AI exceeds LLM token thresholds randomly and unpredictably

Just FYI the problem first started with the translation service getting stuck and running out of tokens:

DiscourseAi::Completions::Endpoints::OpenAi: status: 429 - body: {“error”:{“message”:“Rate limit reached for model openai/gpt-oss-120b in organization org_01kccx1be8fffaz5sbe17 service tier on_demand on tokens per day (TPD): Limit 200000, Used 193487, Requested 7464. Please try again in 6m50.832s. Need more tokens? Upgrade to Dev Tier today at https://console.groq.com/settings/billing",“type”:“tokens”,“code”:"rate_limit_exceeded”}}

Then I paused the service for 24 hours for the daily rate limits to reset. After restarting it then I noticed this error:

DiscourseAi::Completions::Endpoints::OpenAi: status: 413 - body: {“error”:{“message”:“Request too large for model openai/gpt-oss-120b in organization org_01kccx1be8fffaz5sbe17 service tier on_demand on tokens per minute (TPM): Limit 8000, Requested 8102, please reduce your message size and try again. Need more tokens?
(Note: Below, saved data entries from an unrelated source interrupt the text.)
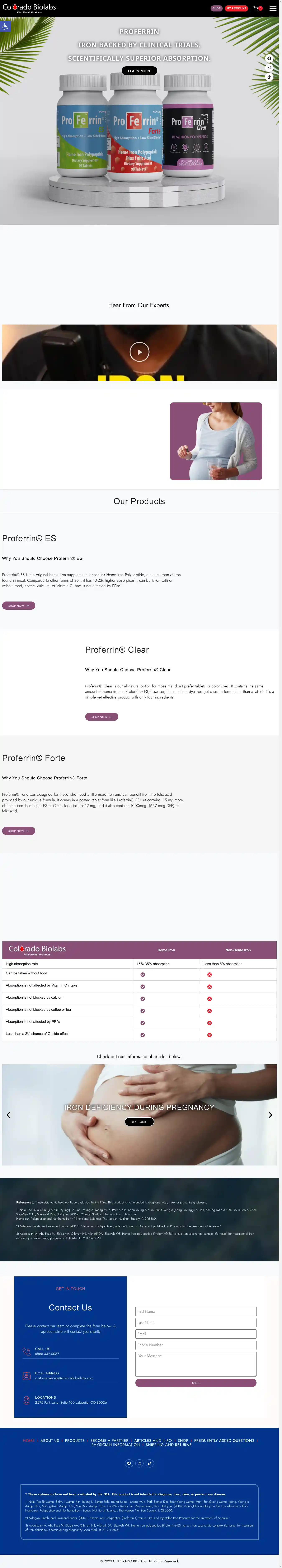Go to previous article slide arrow
Image resolution: width=282 pixels, height=1568 pixels.
9,1115
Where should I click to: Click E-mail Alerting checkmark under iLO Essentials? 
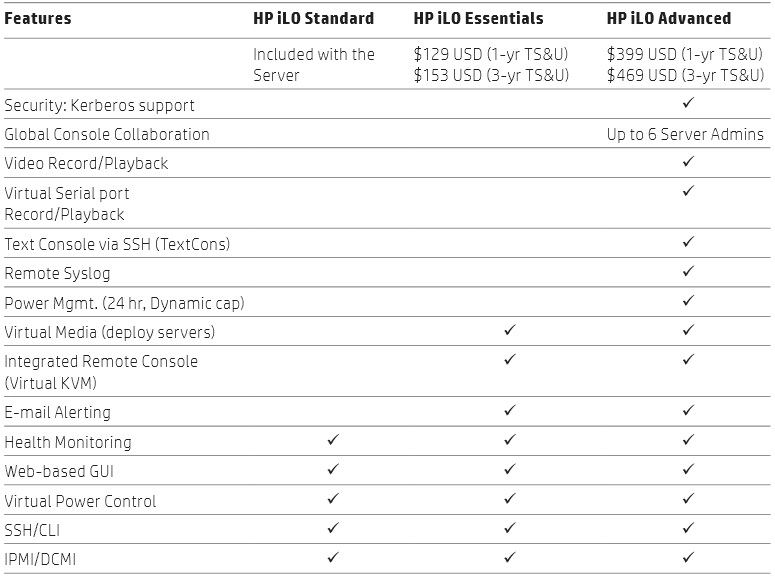click(510, 410)
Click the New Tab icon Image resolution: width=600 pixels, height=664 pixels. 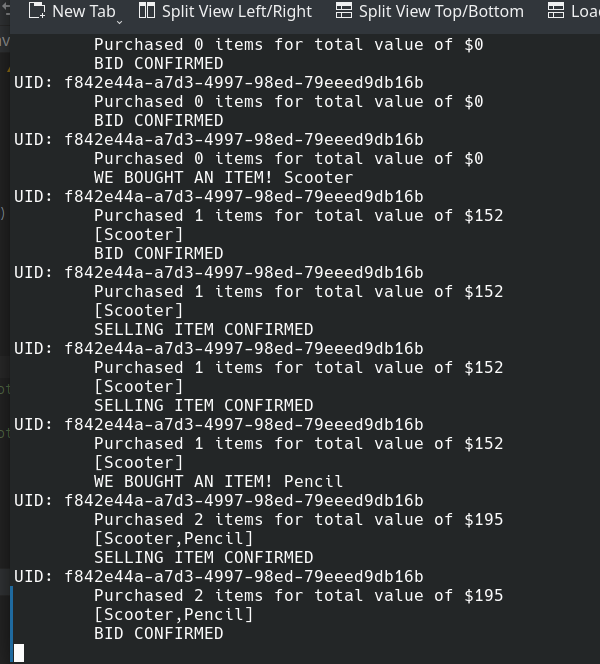[37, 11]
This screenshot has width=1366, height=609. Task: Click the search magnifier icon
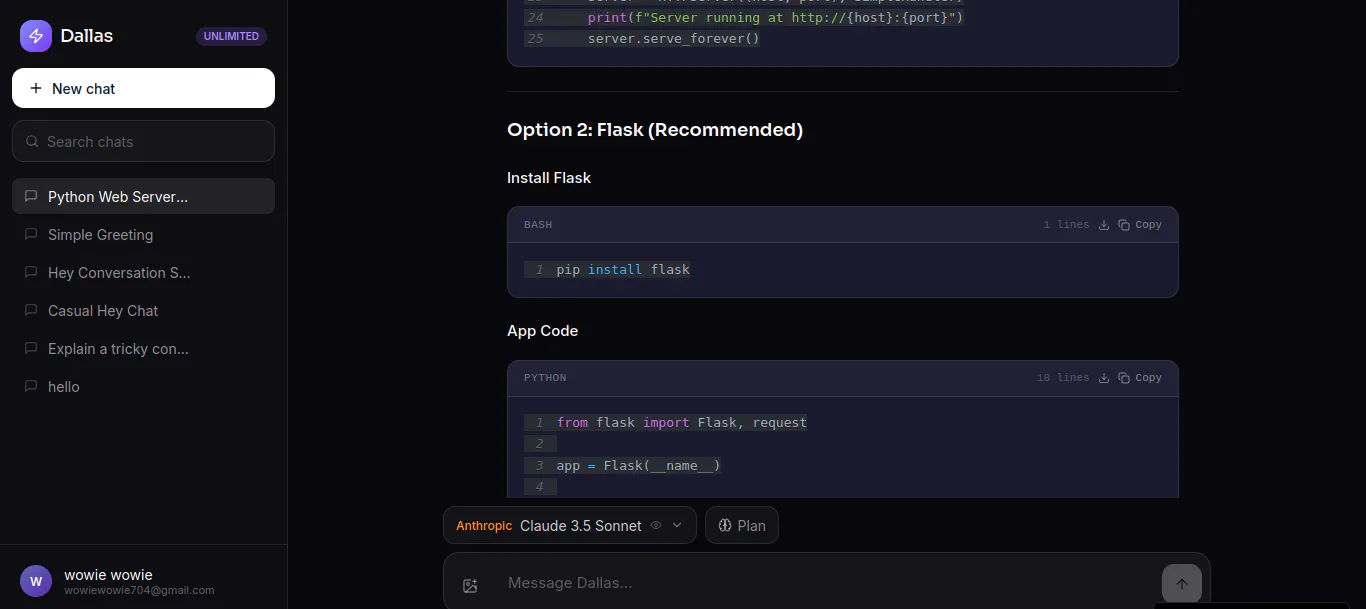(x=32, y=142)
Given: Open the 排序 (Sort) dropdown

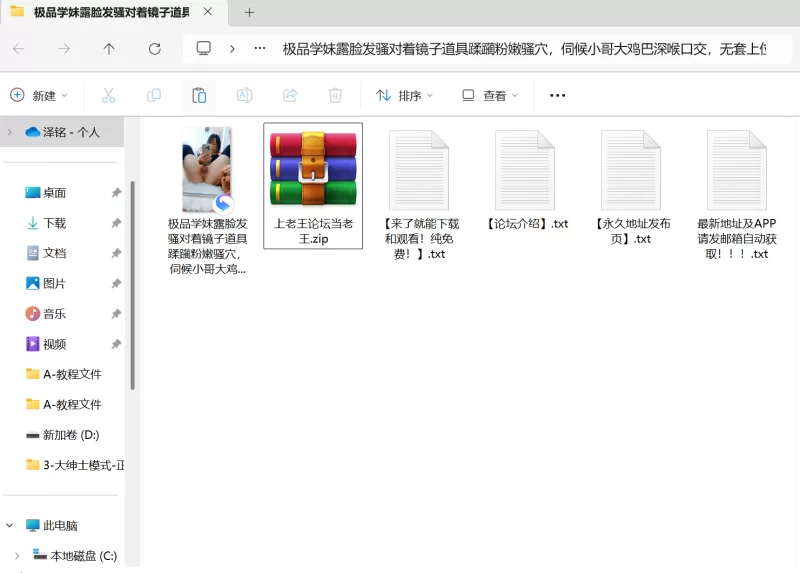Looking at the screenshot, I should coord(405,96).
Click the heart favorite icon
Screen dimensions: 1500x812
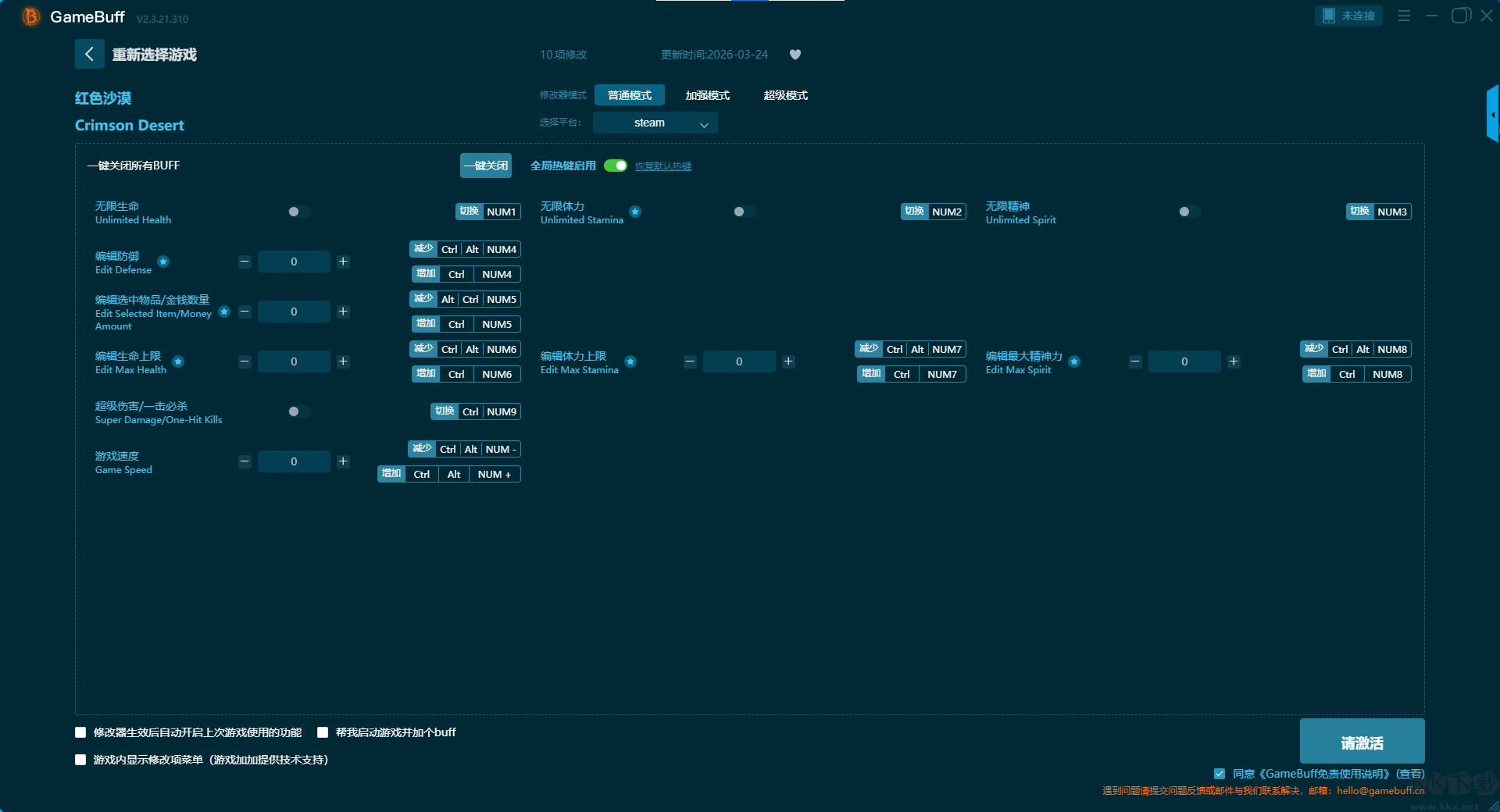click(x=795, y=55)

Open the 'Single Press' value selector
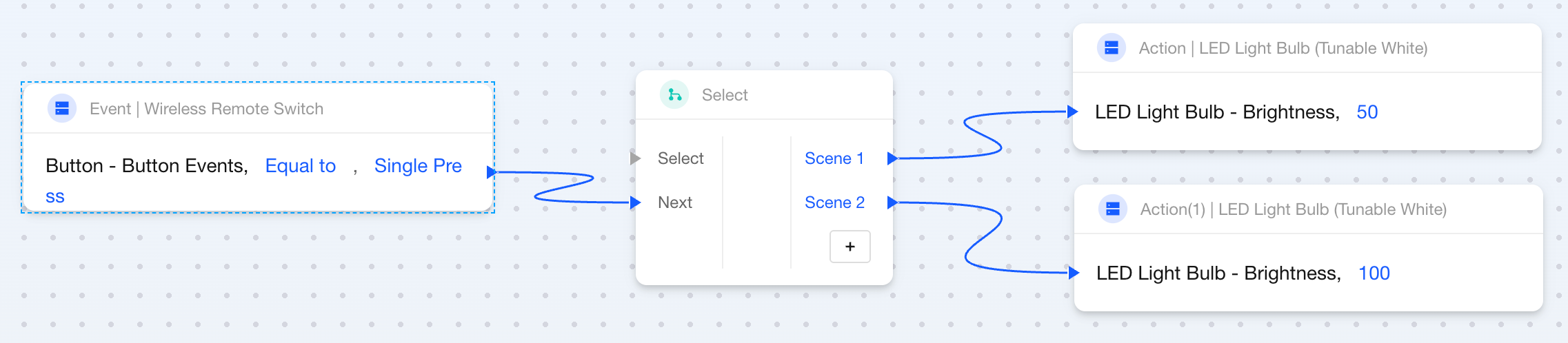pyautogui.click(x=418, y=166)
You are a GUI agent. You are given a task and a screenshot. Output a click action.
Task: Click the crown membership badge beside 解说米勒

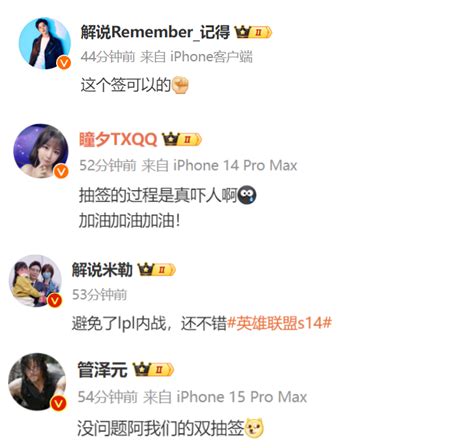156,269
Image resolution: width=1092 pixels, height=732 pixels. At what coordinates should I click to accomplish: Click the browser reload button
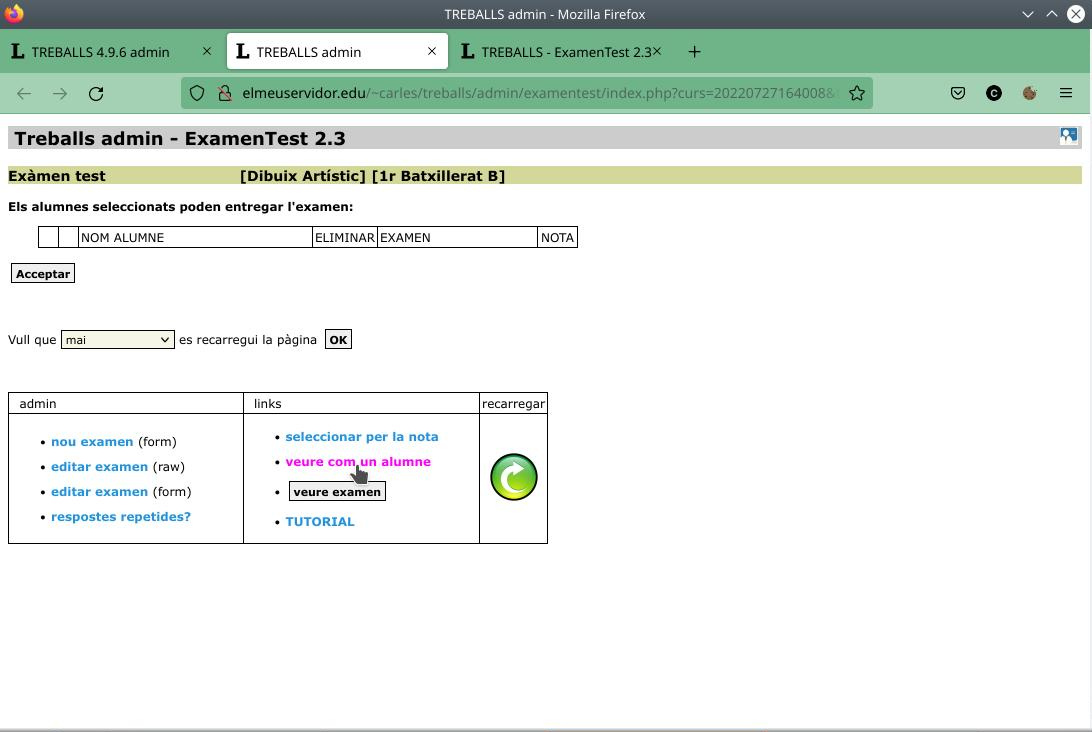coord(96,93)
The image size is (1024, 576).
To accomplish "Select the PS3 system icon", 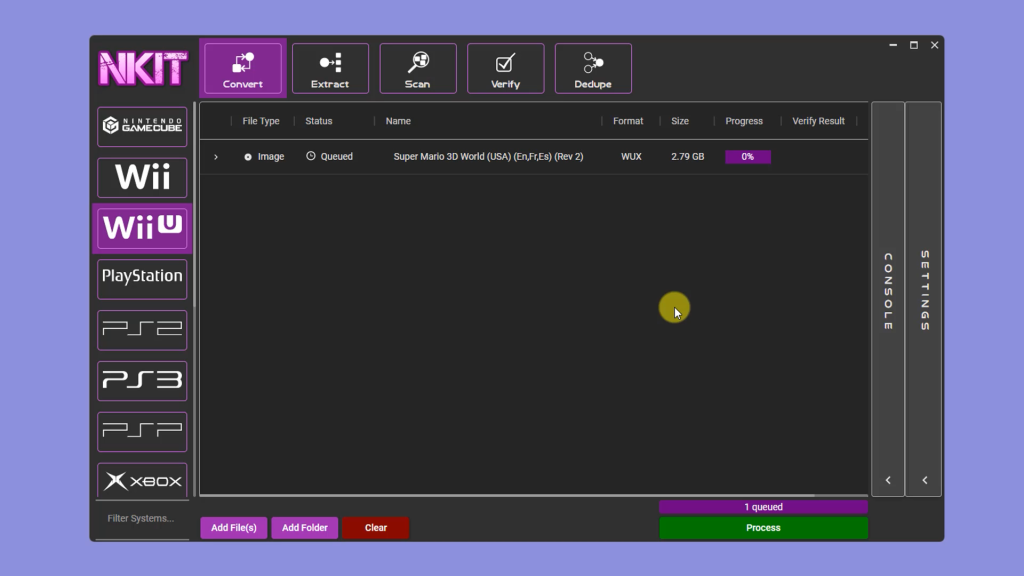I will [x=142, y=380].
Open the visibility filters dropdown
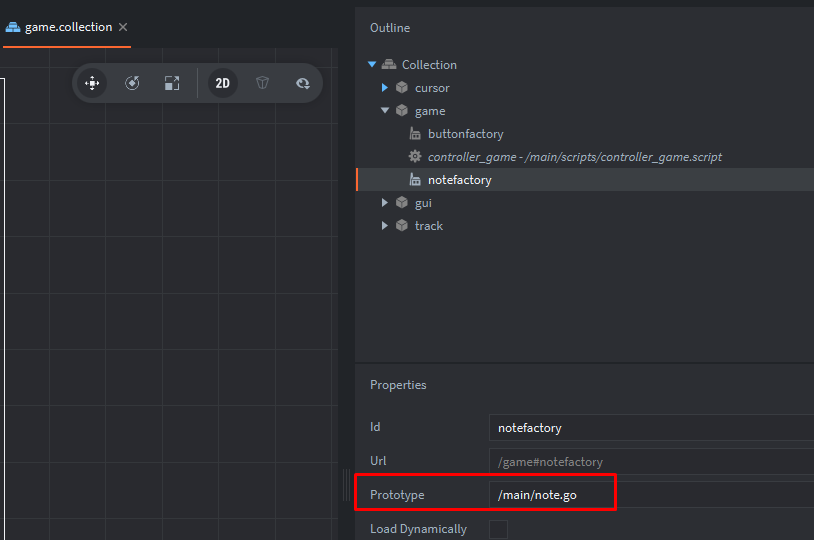814x540 pixels. [302, 83]
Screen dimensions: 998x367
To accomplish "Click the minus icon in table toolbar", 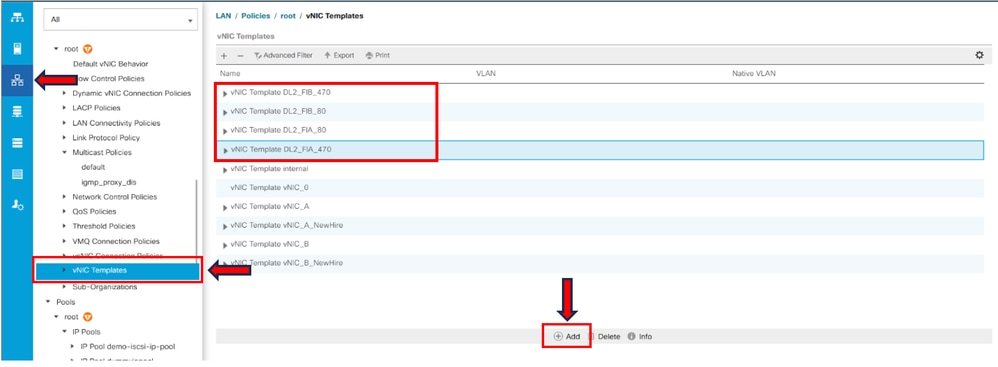I will (240, 56).

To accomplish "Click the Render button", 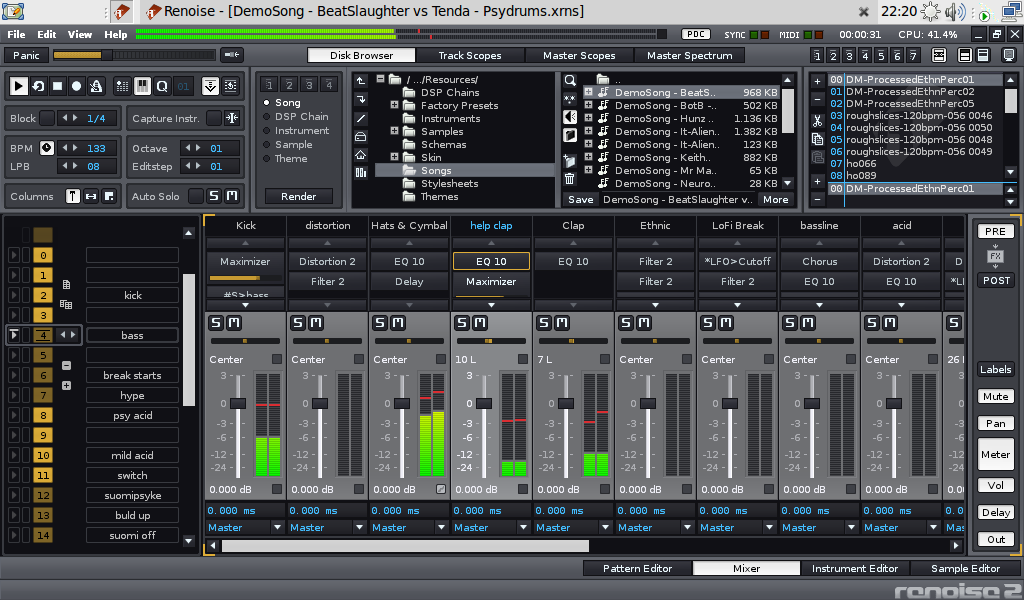I will [x=298, y=196].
Upgrade to Dev Tier today at https://console.groq.com/settings/billing",“type”:“tokens”,“code”:"rate_limit_exceeded”}}

Then I reduced max output tokens from 7000 to 6800 in the LLM configuration and it started working again.

What am I missing here? Are you suggesting it’s related to context window and nothing to do with max output tokens? Just trying to figure out how to match configuration numbers from groq / model limits to discourse LLM configurations.